The reasoning goes that ‘islands’ or ‘pockets’ of nature will eventually die out and become sterile. Species and habitats need to be connected if they are to survive, thrive and adapt. Especially nowadays with global warming, which is predicted to have a desiccating and heating affect over much of Southern Africa. Unless species can move to other areas, and adapt at the same time, South Africa will lose most of its biological diversity over the next few hundred years or so, with potentially disastrous consequences for humans.
However, as conservation manager John Adendorff told me, even Addo’s 180 000 hectares is not a very big piece of land if one considers the huge amount of urban and agricultural development around the park. ‘It’s a highly managed park, and we monitor animal populations very closely to see how they are impacting on the vegetation.’
An Elephant takes a lunch break
Today there are more than 600 elephants in Addo, at a density of about 2,8 elephants per square kilometre, perhaps the highest in Africa. ‘They’ve got it pretty good here,’ John said smiling. It’s incredible to think that at one stage there were only 11 left in the whole Eastern Cape. Hell has turned into paradise for the ellies.
The only reason that park authorities aren’t more worried about an overpopulation of elephant is because of the thicket biome. It’s a remarkable habitat, and at its core is spekboom, a succulent bush which not only sequestrates as much carbon from the atmosphere as rainforests, but also sustains some of the highest densities of wildlife in the world.
Park manager Norman Johnson tells me that “the elephants now are so successful that they’re becoming a nice problem. At some stage, we’ll need to look at controlling the population.”
But culling is not even considered as one of the options – instead, SANParks are looking to drop more fences between the different sections of the park, allowing the elephants to roam more widely, and also thereby introducing natural stresses into the elephant’s reproduction cycles. By forcing the elephants to roam further for water and food, growth rates in the population should slow down. And then there’s always contraception, which is the next best alternative.
The last few days I’ve had some good sightings of elephant and buffalo, and although it’s been raining a lot, today there was some sunshine.
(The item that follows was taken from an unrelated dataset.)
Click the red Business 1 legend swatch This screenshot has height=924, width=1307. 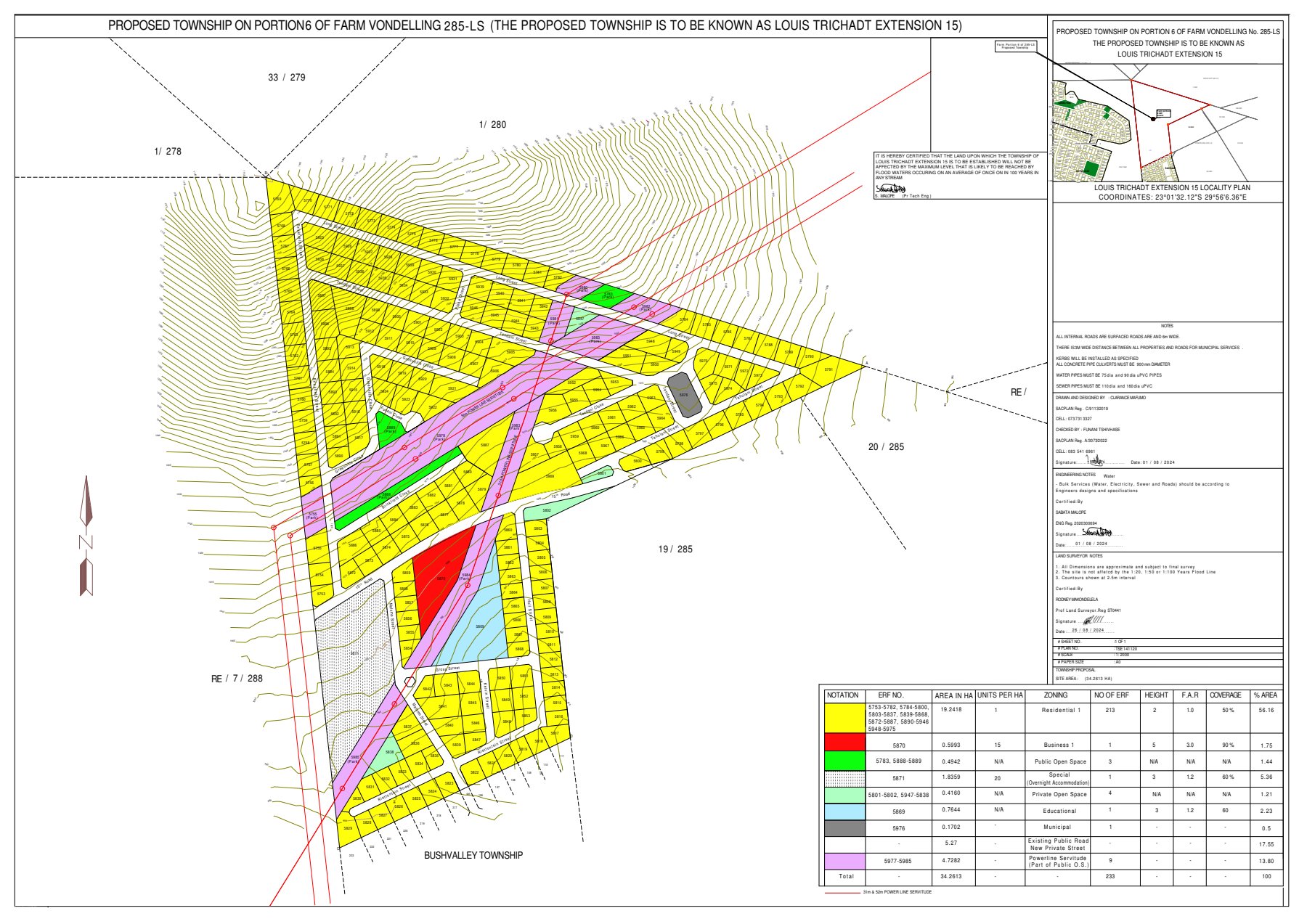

I’ve had a chance to explore the main sections, where the Big Five hang out, and also the Zuurberg mountain section, where I went for a short horse ride this afternoon with ranger Thembelane Keye. It’s quite amazing to drive twenty odd kilometres from the subtropical heat of the main section, and in no time enter the cool, windy mountains where fynbos and grassland plateaus are the norm. Reminds me of the Baviaanskloof and Gamkaberg Nature Reserve.
Well, that’s a long blog from me today, but I’ve been hibernating from the rain like the rest of the animals here. But now that the rain has stopped, I hope to post more photos and blogs. The sun’s just about to go down, and I’m going to put some kudu wors on my braai. Addo Main Camp is pretty, and the chalets looks over a little valley, where hyenas and jackal seem to hang out at night (I can hear both species calling while I lie in bed).
‘The history of the preservation of the elephants is assuredly an epic in game conservation. In this manner, the bush, clad in hazy myster, is being preserved for future generations as an unspoilt facet on the face of the Masterly creation.’ – The Addo Elephants, A National Parks Board publication (published at a time when this little book cost 50c!)